We live in a day and age where we have all the resources and opportunities to share our beliefs to every single person that we know. "How," you are probably (not) asking? But on social media, of course! Every social media platform gives us the ability to share exactly what is on our minds exactly when it is on our minds, and that could be dangerous for someone as impulsive as I am, especially when it has to do with politics.
I know from a few personal experiences that talking about politics on social media, in specific, Facebook, can get messy. When you went to Catholic school for almost fifteen years and then move to live at a pretty liberal university afterward, you tend to have a diverse group of friends on your friends list.
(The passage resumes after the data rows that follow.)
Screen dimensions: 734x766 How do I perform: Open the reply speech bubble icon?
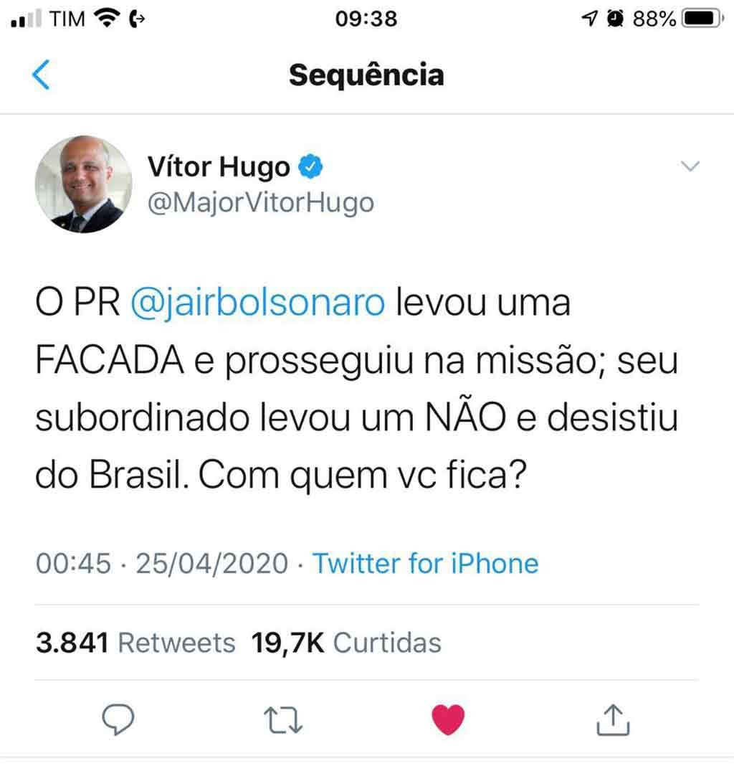(118, 719)
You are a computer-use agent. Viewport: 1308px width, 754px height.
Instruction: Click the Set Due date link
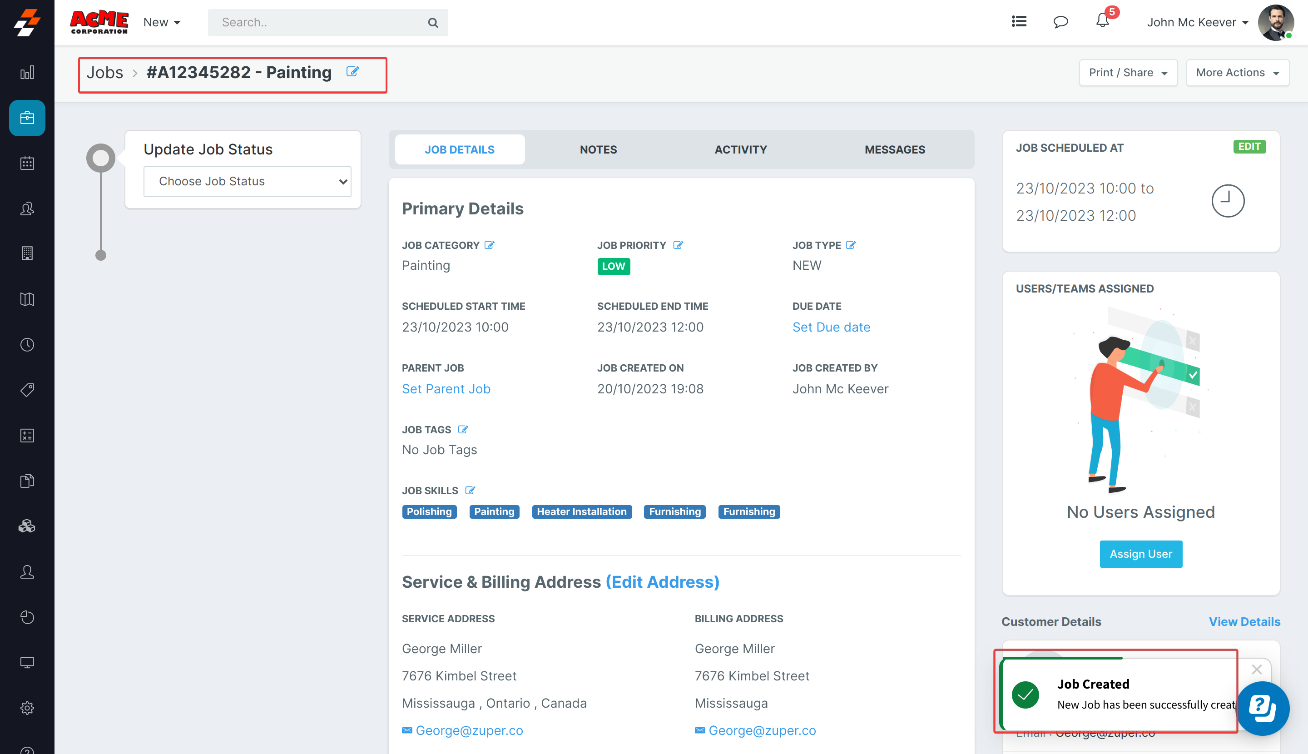pyautogui.click(x=831, y=327)
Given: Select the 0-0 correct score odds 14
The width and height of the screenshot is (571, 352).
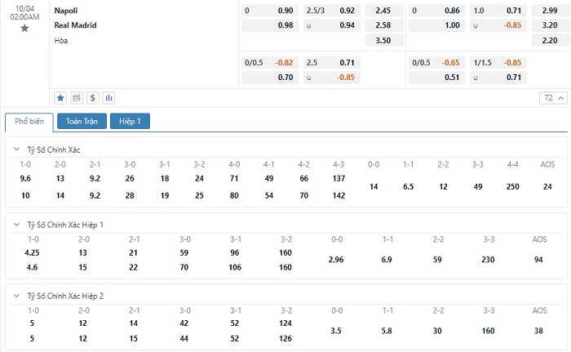Looking at the screenshot, I should click(x=374, y=186).
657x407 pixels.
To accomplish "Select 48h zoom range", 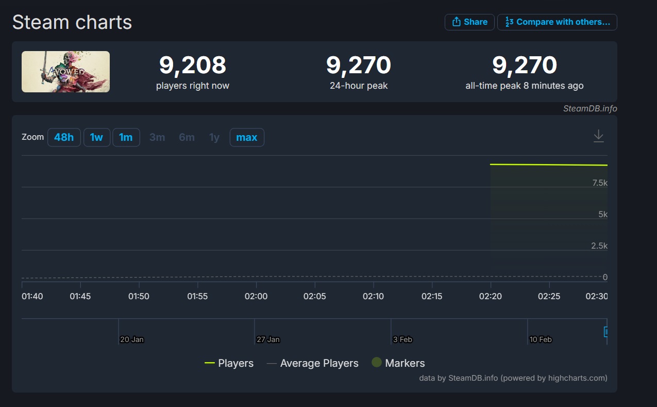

That being said, you tend to also have a diverse set of commentary on the statuses, videos, and links that you share to your page; this includes the ones that are centered around the recent election and inauguration of our current president.
Now, because of this, do you think avoiding re-posting things about politics is the best way to please everybody as well as yourself? This is a question I still ask myself, although I have re-posted hundreds of politic-related media onto my feed.
I am not one that is good at being quiet about what they believe in and stand for. If something bothers me, you will definitely know, and if there is an article or meme that I can relate to, you will definitely see it posted onto my wall. Because of this, I have had commentary that is so positive and agrees with what I say/repost, but I have also had commentary (from my family, included) calling me ridiculous or silly for believing in what I do. Luckily, the times where these two have crossed over under one post has been at a minimum, but how are you supposed to please both groups of people without upsetting anybody? You cannot silence your voice for the sake of silencing the oppositions, but you also cannot instigate when you will be more at peace if you decide not to write anything. What is the right thing to do when "the right thing to do" depends on each person and their experiences in/thoughts about this world?
Arguing with your parents on their posts where your mostly-conservative family will likely see is probably not the best way to update them on how you are growing in a university setting, and deleting their comments on your posts for the avoidance of embarrassment will only anger them, so is there even a solution?
I think that each solution is probably dependent on each person, so maybe it is not something I could solve for myself, let alone the rest of you, but I hope this article allows all of us to think about our social media presence and also allows us to meditate on staying true to ourselves, even if it can get a little messy sometimes.
To my friends, family, professors, and any other Facebook friends that I have, whether we agree or disagree on some/most/all political views, thank you for sticking around and challenging me intellectually. I appreciate you being in my life and I hope that our relationship isn't affected due to opposing views!